Data extracted from a collection:
--------------------------------

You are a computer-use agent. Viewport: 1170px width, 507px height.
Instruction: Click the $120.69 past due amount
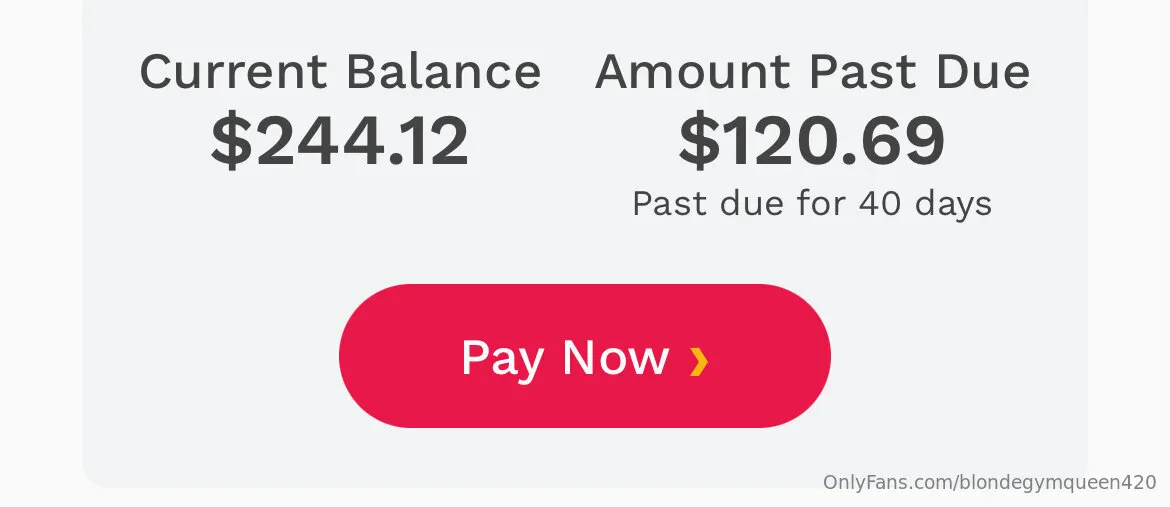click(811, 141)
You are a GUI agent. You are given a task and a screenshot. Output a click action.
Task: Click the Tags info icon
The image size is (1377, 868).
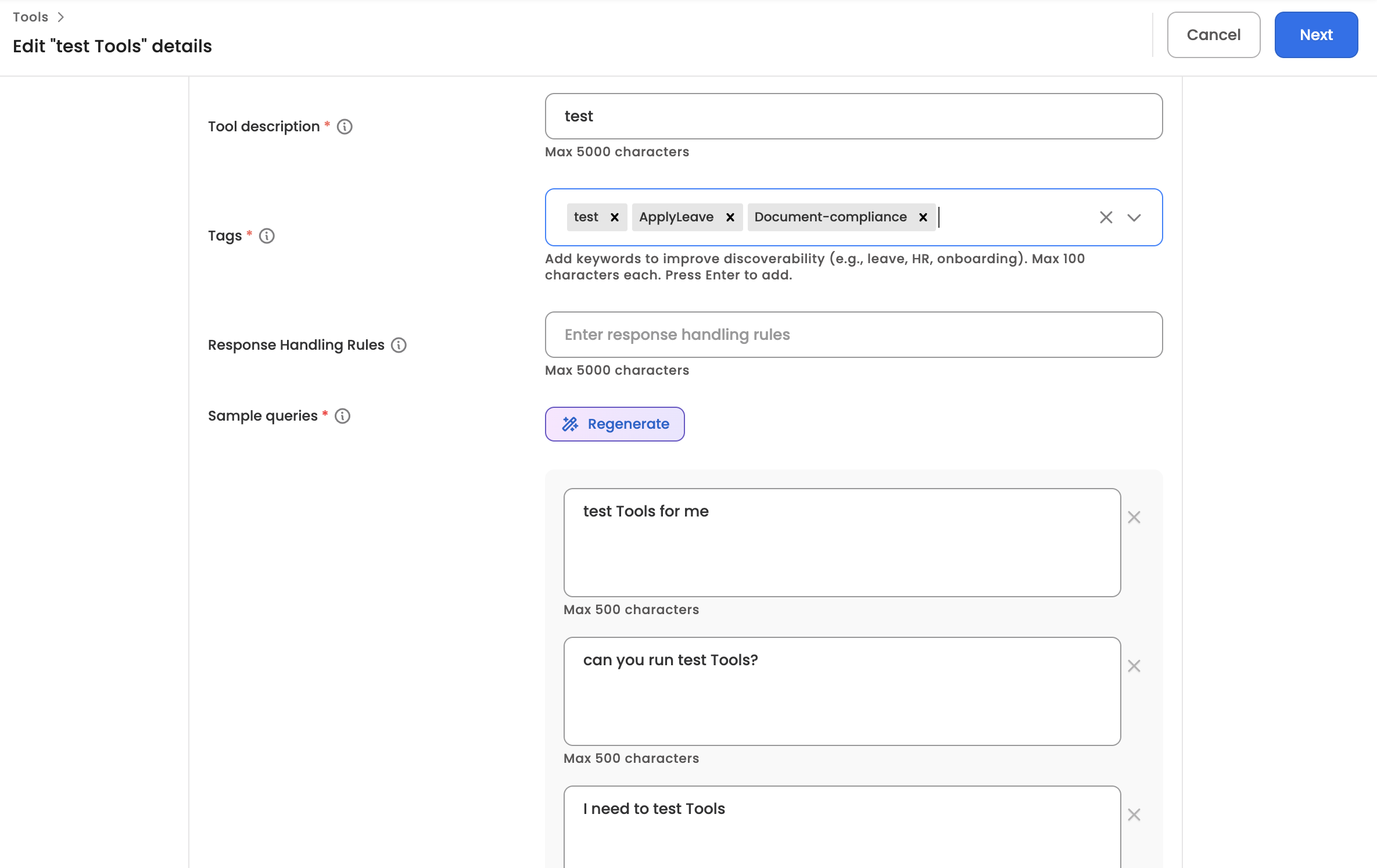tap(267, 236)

--------------------------------

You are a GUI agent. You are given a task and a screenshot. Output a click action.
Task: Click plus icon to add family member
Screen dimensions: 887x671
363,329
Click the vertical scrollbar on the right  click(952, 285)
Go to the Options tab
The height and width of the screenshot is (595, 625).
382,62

--------------------------------

About this task:
Please list every line of the records that contains "icon".

Final answer:
Task: Click the Tags info icon
Task: Click plus icon to add family member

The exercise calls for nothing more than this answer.